* _AIM_: Could you repeat every one of the records below line for line, with no changes?

* _SUPPLIED ENTRIES_:
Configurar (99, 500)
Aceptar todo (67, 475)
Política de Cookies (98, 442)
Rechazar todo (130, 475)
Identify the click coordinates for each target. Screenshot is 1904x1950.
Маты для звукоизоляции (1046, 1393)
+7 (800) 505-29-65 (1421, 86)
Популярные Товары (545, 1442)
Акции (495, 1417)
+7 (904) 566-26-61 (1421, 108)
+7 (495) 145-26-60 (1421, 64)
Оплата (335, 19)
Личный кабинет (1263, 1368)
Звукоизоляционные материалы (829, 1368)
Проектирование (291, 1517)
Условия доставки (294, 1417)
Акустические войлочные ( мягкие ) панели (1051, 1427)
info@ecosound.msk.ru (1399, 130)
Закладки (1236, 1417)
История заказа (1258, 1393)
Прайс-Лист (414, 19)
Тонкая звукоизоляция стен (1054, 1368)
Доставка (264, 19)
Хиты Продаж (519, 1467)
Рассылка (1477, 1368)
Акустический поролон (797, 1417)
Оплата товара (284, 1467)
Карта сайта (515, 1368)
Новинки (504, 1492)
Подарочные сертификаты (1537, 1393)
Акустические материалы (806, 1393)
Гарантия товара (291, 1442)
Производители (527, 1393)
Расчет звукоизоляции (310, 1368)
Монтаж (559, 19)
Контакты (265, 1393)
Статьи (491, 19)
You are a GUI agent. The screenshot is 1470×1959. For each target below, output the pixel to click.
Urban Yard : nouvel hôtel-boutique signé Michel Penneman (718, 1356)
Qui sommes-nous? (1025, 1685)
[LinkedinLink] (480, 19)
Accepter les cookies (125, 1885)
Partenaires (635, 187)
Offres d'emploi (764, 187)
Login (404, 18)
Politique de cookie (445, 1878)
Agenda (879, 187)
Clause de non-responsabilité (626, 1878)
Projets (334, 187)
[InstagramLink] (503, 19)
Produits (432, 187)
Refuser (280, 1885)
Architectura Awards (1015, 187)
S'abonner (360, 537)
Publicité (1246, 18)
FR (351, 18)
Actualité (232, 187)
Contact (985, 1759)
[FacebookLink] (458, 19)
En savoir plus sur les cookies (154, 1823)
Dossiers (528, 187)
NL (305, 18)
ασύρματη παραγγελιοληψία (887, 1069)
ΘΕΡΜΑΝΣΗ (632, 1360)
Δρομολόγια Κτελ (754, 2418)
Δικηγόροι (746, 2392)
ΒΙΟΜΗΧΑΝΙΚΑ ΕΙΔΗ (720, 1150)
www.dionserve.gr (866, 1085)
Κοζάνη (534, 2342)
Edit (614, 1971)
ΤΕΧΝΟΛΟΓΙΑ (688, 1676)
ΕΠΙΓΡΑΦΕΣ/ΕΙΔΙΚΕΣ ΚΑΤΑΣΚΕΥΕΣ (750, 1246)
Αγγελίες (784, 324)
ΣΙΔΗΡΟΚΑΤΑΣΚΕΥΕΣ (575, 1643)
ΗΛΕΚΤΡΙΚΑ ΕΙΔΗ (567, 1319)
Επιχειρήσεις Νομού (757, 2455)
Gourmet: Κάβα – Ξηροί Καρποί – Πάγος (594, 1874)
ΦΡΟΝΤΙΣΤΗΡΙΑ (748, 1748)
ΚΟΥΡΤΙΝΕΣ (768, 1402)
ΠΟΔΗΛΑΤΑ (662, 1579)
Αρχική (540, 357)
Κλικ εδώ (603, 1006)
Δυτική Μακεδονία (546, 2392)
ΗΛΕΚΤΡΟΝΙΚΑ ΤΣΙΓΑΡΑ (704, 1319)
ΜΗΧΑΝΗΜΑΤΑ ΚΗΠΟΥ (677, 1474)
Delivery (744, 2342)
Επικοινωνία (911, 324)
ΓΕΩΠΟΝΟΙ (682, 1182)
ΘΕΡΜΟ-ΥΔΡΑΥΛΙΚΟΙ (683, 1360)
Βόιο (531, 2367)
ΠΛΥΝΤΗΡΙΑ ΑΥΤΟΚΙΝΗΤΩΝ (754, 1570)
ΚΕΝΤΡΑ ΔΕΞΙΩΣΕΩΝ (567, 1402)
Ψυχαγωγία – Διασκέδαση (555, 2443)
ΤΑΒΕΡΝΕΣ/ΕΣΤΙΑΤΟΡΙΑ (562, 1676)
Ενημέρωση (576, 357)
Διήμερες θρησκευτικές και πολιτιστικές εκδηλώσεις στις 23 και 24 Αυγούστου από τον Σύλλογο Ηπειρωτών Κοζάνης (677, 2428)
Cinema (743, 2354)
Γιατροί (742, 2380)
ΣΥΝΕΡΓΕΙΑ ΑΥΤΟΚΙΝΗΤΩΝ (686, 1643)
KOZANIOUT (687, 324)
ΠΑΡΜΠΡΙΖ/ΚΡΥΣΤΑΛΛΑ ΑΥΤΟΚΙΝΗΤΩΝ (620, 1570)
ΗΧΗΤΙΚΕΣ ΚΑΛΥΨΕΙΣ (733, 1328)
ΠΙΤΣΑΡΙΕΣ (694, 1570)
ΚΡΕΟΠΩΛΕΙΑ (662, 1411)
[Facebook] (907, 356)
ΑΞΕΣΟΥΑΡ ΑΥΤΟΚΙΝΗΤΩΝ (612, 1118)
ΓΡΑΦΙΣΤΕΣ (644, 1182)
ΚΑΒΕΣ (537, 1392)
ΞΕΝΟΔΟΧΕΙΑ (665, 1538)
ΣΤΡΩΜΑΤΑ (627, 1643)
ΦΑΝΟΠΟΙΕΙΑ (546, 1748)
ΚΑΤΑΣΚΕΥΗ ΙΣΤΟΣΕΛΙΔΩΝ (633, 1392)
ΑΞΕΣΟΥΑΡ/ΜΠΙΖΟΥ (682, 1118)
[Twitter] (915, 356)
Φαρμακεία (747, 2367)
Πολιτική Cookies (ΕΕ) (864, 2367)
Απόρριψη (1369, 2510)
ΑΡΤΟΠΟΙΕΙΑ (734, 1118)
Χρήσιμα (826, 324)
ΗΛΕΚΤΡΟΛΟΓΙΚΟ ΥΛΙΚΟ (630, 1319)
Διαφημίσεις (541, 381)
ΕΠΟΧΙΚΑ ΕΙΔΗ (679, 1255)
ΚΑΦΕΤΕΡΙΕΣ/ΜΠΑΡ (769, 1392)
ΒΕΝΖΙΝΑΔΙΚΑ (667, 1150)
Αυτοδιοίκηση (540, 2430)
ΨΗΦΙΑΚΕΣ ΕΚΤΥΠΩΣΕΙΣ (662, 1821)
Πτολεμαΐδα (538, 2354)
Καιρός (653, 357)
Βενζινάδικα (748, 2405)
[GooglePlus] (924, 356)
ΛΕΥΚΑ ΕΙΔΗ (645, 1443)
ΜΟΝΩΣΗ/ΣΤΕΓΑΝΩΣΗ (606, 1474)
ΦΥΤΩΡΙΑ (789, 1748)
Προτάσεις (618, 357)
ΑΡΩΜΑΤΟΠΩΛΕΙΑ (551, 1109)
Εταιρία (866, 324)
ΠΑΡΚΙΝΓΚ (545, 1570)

* _RESULT FOR THIS EXERCISE_:
Configurar (99, 500)
Aceptar todo (67, 475)
Política de Cookies (98, 442)
Rechazar todo (130, 475)
Identify the click coordinates for each target. Screenshot is 1904x1950.
Маты для звукоизоляции (1046, 1393)
+7 (800) 505-29-65 (1421, 86)
Популярные Товары (545, 1442)
Акции (495, 1417)
+7 (904) 566-26-61 (1421, 108)
+7 (495) 145-26-60 (1421, 64)
Оплата (335, 19)
Личный кабинет (1263, 1368)
Звукоизоляционные материалы (829, 1368)
Проектирование (291, 1517)
Условия доставки (294, 1417)
Акустические войлочные ( мягкие ) панели (1051, 1427)
info@ecosound.msk.ru (1399, 130)
Закладки (1236, 1417)
История заказа (1258, 1393)
Прайс-Лист (414, 19)
Тонкая звукоизоляция стен (1054, 1368)
Доставка (264, 19)
Хиты Продаж (519, 1467)
Рассылка (1477, 1368)
Акустический поролон (797, 1417)
Оплата товара (284, 1467)
Карта сайта (515, 1368)
Новинки (504, 1492)
Подарочные сертификаты (1537, 1393)
Акустические материалы (806, 1393)
Гарантия товара (291, 1442)
Производители (527, 1393)
Расчет звукоизоляции (310, 1368)
Монтаж (559, 19)
Контакты (265, 1393)
Статьи (491, 19)
You are a GUI agent. The screenshot is 1470×1959. For each target below, output the pixel to click.
Urban Yard : nouvel hôtel-boutique signé Michel Penneman (718, 1356)
Qui sommes-nous? (1025, 1685)
[LinkedinLink] (480, 19)
Accepter les cookies (125, 1885)
Partenaires (635, 187)
Offres d'emploi (764, 187)
Login (404, 18)
Politique de cookie (445, 1878)
Agenda (879, 187)
Clause de non-responsabilité (626, 1878)
Projets (334, 187)
[InstagramLink] (503, 19)
Produits (432, 187)
Refuser (280, 1885)
Architectura Awards (1015, 187)
S'abonner (360, 537)
Publicité (1246, 18)
FR (351, 18)
Actualité (232, 187)
Contact (985, 1759)
[FacebookLink] (458, 19)
En savoir plus sur les cookies (154, 1823)
Dossiers (528, 187)
NL (305, 18)
ασύρματη παραγγελιοληψία (887, 1069)
ΘΕΡΜΑΝΣΗ (632, 1360)
Δρομολόγια Κτελ (754, 2418)
Δικηγόροι (746, 2392)
ΒΙΟΜΗΧΑΝΙΚΑ ΕΙΔΗ (720, 1150)
www.dionserve.gr (866, 1085)
Κοζάνη (534, 2342)
Edit (614, 1971)
ΤΕΧΝΟΛΟΓΙΑ (688, 1676)
ΕΠΙΓΡΑΦΕΣ/ΕΙΔΙΚΕΣ ΚΑΤΑΣΚΕΥΕΣ (750, 1246)
Αγγελίες (784, 324)
ΣΙΔΗΡΟΚΑΤΑΣΚΕΥΕΣ (575, 1643)
ΗΛΕΚΤΡΙΚΑ ΕΙΔΗ (567, 1319)
Επιχειρήσεις Νομού (757, 2455)
Gourmet: Κάβα – Ξηροί Καρποί – Πάγος (594, 1874)
ΦΡΟΝΤΙΣΤΗΡΙΑ (748, 1748)
ΚΟΥΡΤΙΝΕΣ (768, 1402)
ΠΟΔΗΛΑΤΑ (662, 1579)
Αρχική (540, 357)
Κλικ εδώ (603, 1006)
Δυτική Μακεδονία (546, 2392)
ΗΛΕΚΤΡΟΝΙΚΑ ΤΣΙΓΑΡΑ (704, 1319)
ΜΗΧΑΝΗΜΑΤΑ ΚΗΠΟΥ (677, 1474)
Delivery (744, 2342)
Επικοινωνία (911, 324)
ΓΕΩΠΟΝΟΙ (682, 1182)
ΘΕΡΜΟ-ΥΔΡΑΥΛΙΚΟΙ (683, 1360)
Βόιο (531, 2367)
ΠΛΥΝΤΗΡΙΑ ΑΥΤΟΚΙΝΗΤΩΝ (754, 1570)
ΚΕΝΤΡΑ ΔΕΞΙΩΣΕΩΝ (567, 1402)
Ψυχαγωγία – Διασκέδαση (555, 2443)
ΤΑΒΕΡΝΕΣ/ΕΣΤΙΑΤΟΡΙΑ (562, 1676)
Ενημέρωση (576, 357)
Διήμερες θρησκευτικές και πολιτιστικές εκδηλώσεις στις 23 και 24 Αυγούστου από τον Σύλλογο Ηπειρωτών Κοζάνης (677, 2428)
Cinema (743, 2354)
Γιατροί (742, 2380)
ΣΥΝΕΡΓΕΙΑ ΑΥΤΟΚΙΝΗΤΩΝ (686, 1643)
KOZANIOUT (687, 324)
ΠΑΡΜΠΡΙΖ/ΚΡΥΣΤΑΛΛΑ ΑΥΤΟΚΙΝΗΤΩΝ (620, 1570)
ΗΧΗΤΙΚΕΣ ΚΑΛΥΨΕΙΣ (733, 1328)
ΠΙΤΣΑΡΙΕΣ (694, 1570)
ΚΡΕΟΠΩΛΕΙΑ (662, 1411)
[Facebook] (907, 356)
ΑΞΕΣΟΥΑΡ ΑΥΤΟΚΙΝΗΤΩΝ (612, 1118)
ΓΡΑΦΙΣΤΕΣ (644, 1182)
ΚΑΒΕΣ (537, 1392)
ΞΕΝΟΔΟΧΕΙΑ (665, 1538)
ΣΤΡΩΜΑΤΑ (627, 1643)
ΦΑΝΟΠΟΙΕΙΑ (546, 1748)
ΚΑΤΑΣΚΕΥΗ ΙΣΤΟΣΕΛΙΔΩΝ (633, 1392)
ΑΞΕΣΟΥΑΡ/ΜΠΙΖΟΥ (682, 1118)
[Twitter] (915, 356)
Φαρμακεία (747, 2367)
Πολιτική Cookies (ΕΕ) (864, 2367)
Απόρριψη (1369, 2510)
ΑΡΤΟΠΟΙΕΙΑ (734, 1118)
Χρήσιμα (826, 324)
ΗΛΕΚΤΡΟΛΟΓΙΚΟ ΥΛΙΚΟ (630, 1319)
Διαφημίσεις (541, 381)
ΕΠΟΧΙΚΑ ΕΙΔΗ (679, 1255)
ΚΑΦΕΤΕΡΙΕΣ/ΜΠΑΡ (769, 1392)
ΒΕΝΖΙΝΑΔΙΚΑ (667, 1150)
Αυτοδιοίκηση (540, 2430)
ΨΗΦΙΑΚΕΣ ΕΚΤΥΠΩΣΕΙΣ (662, 1821)
Πτολεμαΐδα (538, 2354)
Καιρός (653, 357)
Βενζινάδικα (748, 2405)
[GooglePlus] (924, 356)
ΛΕΥΚΑ ΕΙΔΗ (645, 1443)
ΜΟΝΩΣΗ/ΣΤΕΓΑΝΩΣΗ (606, 1474)
ΦΥΤΩΡΙΑ (789, 1748)
Προτάσεις (618, 357)
ΑΡΩΜΑΤΟΠΩΛΕΙΑ (551, 1109)
Εταιρία (866, 324)
ΠΑΡΚΙΝΓΚ (545, 1570)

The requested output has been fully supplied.